**Given request 1:**
Answer these questions using the hotplug discussion:
(a) What must the bus not do while it is being scanned?
(b) Which naming scheme does the quoted algorithm consider sufficient?
(c) What must be reset before a node can be reused?
**Given request 2:** In the hotplug discussion, rewrite the quoted paragraph that begins "While you *scan* the bus" more briefly, keeping its main facts.
**Given request 3:** Write the next part of the hotplug discussion, continuing from its final line.

**Extract to read:**
Anywhere where you do (short form):

if (type_of(dev) = TYPEA)
	init_typeA(dev);
if (type_of(dev) = TYPEB)
	init_typeB(dev);

> 	In the timeline that you listed, the hot plug events occurred
> *after* the hot plug system was initialized (but while the existing
> hardware was being scanned).  The doubt that I originally expressed
> was about the need to queue hotplug events *before* the hot plug
> system was initialized.

Now I see the misunderstanding.
You are right, strictly speaking you can get away without queueing
events before initialisation. But there is a time during initialisation
where you need to queue as the bus must not change while you scan it.

> >You cannot scan a bus without locking it.
>
> 	You have not shown that or even defined it well at this point.

For the same reason you must not add a device while a script is running.

Scanning a bus will look at some level like.
for (i = 0; i<NUMBER_DEVS;i ++) //or equivalent with a list
	dev = dev_list[0];
		if (type_of(dev) = ...
>
> >While you lock the bus what do you do with the events ?
>
> 	While you *scan* the bus, the kernel would continue
> to generate asynchronous calls to /sbin/hotplug, which would
> block on the lock held by the currently running /sbin/hotplug
> in the algorithm that I described.  When the currently
> running /sbin/hotplug finishes, the second /sbin/hotplug
> that is waiting will catch any changes that happend while
> the previous one was running.

That's the problem.
add for dev A - node 0
lock taken
		dev A removed
		add dev B - node 0 reused
init for device of type A
release lock
remove for dev A - node 0

You see, it is too late.
You must not assume that the second script can undo what the first has done.

> 	For the algorithm that I posted, a naming scheme like the
> one used by /proc/bus/usb is sufficient and there is no need to
> do anything more to preserve the order of events.

No there isn't, but you still you must lock and queue events happening while 
the lock is held.

> 	I am not talking about returing -EPERM on open (which should
> fail if a device is no longer present anyhow), I am talking about
> returning -EIO or something similar on already open file descriptors.

Those that are already open are not a problem.
You must reset permissions before the node can be reused.
Or you use unique names which are not supported at all at present.

> >> 	Secondly, there is a way to get this processing right
> >> where necessary without the need to queue events (which can overflow,
> >> and involve maintiaining arbitrary large dynamic data strucutres).
> >> All you need is a "new" flag that the kernel would set when on a device
> >> when it is inserted.  The hot plug code would be called by the kernel
> >> with an argument indicating what device to check, without necessarily
> >> even indicating whether it was a hot plug or a remove event.

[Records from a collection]
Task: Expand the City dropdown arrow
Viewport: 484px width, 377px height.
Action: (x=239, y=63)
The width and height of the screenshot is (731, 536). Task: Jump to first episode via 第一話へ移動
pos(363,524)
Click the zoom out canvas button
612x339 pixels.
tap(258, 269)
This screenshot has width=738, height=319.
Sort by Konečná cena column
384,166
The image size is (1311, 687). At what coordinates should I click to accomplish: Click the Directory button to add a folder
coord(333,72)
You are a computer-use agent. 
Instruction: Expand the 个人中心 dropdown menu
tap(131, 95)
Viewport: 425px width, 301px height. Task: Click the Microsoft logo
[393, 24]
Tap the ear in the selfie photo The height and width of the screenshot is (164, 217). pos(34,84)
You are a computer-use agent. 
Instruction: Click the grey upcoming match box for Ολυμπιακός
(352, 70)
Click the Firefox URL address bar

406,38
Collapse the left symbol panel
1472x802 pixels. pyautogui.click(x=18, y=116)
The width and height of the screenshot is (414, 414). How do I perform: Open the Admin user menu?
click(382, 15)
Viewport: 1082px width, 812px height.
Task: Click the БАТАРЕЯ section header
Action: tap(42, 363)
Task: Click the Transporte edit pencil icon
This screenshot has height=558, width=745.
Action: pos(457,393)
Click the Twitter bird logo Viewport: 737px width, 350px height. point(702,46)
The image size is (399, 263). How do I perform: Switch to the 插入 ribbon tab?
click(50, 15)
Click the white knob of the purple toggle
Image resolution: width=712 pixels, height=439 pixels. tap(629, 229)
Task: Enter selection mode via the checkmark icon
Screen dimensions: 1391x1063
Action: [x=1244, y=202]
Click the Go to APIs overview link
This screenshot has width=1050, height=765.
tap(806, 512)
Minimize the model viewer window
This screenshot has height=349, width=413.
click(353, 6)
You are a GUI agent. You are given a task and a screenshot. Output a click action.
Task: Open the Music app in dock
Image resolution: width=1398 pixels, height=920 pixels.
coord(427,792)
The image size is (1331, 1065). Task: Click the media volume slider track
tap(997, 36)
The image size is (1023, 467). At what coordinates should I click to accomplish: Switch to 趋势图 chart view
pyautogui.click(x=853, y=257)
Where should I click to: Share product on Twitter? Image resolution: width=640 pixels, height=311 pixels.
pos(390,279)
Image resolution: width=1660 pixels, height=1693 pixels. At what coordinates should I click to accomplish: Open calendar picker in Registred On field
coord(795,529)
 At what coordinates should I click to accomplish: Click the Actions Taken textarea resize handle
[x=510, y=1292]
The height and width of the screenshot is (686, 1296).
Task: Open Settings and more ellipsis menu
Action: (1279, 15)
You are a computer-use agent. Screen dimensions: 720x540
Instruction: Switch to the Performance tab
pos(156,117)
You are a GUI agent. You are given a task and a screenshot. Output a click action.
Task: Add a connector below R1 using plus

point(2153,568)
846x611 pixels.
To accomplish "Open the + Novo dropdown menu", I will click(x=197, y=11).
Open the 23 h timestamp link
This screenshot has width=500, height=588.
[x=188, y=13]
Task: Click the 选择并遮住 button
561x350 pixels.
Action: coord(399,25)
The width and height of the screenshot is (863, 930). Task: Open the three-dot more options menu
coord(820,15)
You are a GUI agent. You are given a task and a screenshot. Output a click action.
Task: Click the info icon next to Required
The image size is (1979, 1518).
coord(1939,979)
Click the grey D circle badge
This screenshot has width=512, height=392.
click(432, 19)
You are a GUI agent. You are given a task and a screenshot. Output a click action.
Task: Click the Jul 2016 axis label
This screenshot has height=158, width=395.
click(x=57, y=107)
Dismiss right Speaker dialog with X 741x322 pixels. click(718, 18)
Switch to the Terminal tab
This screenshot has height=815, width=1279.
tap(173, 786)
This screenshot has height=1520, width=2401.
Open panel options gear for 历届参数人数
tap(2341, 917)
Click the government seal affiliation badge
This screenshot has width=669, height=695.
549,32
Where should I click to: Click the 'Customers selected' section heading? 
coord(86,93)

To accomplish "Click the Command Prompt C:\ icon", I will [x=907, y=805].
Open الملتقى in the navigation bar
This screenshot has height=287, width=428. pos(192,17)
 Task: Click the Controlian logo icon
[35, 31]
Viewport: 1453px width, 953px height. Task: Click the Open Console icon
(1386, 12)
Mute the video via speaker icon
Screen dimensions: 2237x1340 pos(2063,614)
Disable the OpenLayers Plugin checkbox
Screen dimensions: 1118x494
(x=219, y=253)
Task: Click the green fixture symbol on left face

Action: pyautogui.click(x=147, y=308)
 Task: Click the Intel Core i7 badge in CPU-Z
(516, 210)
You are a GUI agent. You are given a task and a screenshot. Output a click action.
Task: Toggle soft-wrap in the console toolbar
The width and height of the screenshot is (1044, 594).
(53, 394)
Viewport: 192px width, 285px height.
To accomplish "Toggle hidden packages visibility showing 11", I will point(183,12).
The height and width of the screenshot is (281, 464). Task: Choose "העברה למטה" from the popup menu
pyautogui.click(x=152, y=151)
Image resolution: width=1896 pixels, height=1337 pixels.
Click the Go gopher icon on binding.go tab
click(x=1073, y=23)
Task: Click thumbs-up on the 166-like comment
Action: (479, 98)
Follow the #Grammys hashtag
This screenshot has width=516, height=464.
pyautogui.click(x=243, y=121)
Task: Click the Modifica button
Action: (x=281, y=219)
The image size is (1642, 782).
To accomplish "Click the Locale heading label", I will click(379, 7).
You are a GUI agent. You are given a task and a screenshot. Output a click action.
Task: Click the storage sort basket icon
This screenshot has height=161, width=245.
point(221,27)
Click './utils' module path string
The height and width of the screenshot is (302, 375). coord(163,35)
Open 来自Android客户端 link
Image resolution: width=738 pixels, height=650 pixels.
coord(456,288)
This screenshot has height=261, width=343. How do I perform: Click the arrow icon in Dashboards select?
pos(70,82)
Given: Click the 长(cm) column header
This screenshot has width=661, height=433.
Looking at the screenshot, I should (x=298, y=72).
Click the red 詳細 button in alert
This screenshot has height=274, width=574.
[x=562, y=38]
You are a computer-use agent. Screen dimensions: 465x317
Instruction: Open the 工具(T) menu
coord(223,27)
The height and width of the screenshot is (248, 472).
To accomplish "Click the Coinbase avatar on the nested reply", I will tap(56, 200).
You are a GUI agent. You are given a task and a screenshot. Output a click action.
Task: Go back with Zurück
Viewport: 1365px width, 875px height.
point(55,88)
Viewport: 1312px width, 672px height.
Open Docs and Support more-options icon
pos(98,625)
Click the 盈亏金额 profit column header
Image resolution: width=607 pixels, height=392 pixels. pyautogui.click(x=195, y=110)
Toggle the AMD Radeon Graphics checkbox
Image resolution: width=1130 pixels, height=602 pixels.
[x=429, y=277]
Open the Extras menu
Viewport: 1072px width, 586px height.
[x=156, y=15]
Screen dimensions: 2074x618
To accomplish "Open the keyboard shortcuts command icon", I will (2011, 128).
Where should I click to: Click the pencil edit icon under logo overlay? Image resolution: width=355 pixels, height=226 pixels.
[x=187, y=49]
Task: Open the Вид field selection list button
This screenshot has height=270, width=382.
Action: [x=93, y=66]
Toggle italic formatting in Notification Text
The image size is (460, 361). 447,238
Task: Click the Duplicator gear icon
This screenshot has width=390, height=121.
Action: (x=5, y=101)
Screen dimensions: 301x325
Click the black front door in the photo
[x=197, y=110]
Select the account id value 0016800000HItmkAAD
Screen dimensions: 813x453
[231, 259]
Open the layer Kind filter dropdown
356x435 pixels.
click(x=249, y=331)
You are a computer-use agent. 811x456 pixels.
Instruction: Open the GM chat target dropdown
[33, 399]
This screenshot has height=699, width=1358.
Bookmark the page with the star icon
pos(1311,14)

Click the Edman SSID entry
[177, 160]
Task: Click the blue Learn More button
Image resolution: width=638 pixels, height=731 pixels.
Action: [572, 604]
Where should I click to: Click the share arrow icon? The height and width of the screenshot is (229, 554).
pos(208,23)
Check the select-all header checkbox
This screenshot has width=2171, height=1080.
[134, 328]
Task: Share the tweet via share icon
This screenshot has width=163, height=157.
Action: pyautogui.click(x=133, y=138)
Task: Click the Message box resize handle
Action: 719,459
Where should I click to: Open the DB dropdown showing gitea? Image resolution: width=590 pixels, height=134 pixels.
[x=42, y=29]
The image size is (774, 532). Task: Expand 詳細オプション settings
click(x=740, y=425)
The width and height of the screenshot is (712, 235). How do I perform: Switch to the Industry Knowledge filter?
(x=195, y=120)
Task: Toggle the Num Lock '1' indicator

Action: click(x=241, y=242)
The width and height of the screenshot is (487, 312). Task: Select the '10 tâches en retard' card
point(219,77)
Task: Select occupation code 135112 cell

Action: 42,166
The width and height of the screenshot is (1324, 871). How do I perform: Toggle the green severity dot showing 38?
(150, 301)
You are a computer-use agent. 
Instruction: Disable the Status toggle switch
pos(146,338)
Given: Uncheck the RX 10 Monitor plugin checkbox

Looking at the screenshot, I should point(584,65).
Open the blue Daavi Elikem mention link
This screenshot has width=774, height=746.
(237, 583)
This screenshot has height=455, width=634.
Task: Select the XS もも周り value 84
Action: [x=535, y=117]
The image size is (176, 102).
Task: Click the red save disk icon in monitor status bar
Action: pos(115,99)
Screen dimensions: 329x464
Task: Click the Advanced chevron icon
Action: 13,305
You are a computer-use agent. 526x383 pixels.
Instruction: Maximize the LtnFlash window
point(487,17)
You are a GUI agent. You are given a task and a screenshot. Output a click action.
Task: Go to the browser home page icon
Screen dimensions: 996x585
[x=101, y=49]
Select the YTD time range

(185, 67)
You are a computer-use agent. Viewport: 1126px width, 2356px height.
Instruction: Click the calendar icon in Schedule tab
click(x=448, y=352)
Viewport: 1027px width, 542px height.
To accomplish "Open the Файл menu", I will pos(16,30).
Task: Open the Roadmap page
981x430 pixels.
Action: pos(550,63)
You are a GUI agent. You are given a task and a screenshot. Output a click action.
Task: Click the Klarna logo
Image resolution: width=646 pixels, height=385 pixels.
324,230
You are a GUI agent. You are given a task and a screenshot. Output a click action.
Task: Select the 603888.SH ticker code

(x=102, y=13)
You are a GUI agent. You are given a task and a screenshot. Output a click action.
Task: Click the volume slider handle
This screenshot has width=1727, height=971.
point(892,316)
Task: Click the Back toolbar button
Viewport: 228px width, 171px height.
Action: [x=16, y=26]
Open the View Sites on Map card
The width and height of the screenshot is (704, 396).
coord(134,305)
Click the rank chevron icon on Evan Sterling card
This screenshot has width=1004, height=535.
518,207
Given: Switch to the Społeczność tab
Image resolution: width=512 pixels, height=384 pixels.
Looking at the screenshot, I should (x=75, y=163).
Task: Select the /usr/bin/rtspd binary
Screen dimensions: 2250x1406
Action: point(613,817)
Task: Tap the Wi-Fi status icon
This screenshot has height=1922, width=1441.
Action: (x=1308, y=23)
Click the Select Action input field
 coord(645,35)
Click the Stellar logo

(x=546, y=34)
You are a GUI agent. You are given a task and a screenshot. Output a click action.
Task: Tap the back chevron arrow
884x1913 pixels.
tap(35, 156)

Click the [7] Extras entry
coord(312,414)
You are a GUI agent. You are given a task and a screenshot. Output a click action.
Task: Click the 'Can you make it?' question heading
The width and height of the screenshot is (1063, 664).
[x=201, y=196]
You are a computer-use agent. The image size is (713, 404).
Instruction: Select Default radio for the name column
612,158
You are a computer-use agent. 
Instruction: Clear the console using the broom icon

**Output 1:**
(a) It must not change.
(b) A naming scheme like the one used by /proc/bus/usb.
(c) Permissions.

**Output 2:** While the bus is being scanned, the kernel keeps making asynchronous calls to /sbin/hotplug. Under the described algorithm, each new call blocks on the lock held by the running /sbin/hotplug. When that instance finishes, the waiting one picks up any changes made in the meantime.

**Output 3:**
> >>
> >> 	userland_hotplug_handler(dev)
> >> 	{
> >> 		// was_plugged_in[dev] is persistent data, perhaps
> >> 		// stored in a file.
> >>
> >> 		acquire_lock(dev);   // Flock some file; could just have
> >> 				     // one global lock.  Whatever.
> >> 		if (was_plugged_in[dev]
> >> 		    && (new[dev] || !is_plugged_in[dev])) {
> >
> >				^ race condition, the condition you check for might change
> >
> >> 			was_plugged_in[dev] = 0;
> >> 			handle_remove_event(dev);
> >> 		}
> >
> >and you may forget a removal event this way, which is bad
> >
> >> 		if (new[dev]) {
> >> 			new[dev] = 0;
> >> 			if (is_plugged_in[dev]) {
> >> 				was_plugged_in[dev] = 1;
> >> 				handle_insert_event(device);
> >> 			}
> >> 		}
> >> 		release_lock(dev);
> >> 	}
>
> 	(Note: I have deleted the line near the bottom that read
> "old_status[dev] = new_status;".  It was left over from a previous
> edit and did not belong in this listing.)
>
> 	The "race condition" that you described is not a problem
> because the kernel only *sets* new[dev], and only does so when
> it detects an insertion, and then spawns a new /sbin/hotplug, which
> will run after the currently running /sbin/hotplug releases its
> lock and will process the new device if the previous /sbin/hotplug
> instance did not already do so.  /sbin/hotplug only *clears* new[dev].
>
> 	If you do not understand, try making a timeline of an example.

That script suffers from the same problem as described above.
In addition you use is_plugged_in, which presumably reflects current status 
and therefore can change under your feet.
Furthermore by using new as a simple flag you can kill a legitimate new.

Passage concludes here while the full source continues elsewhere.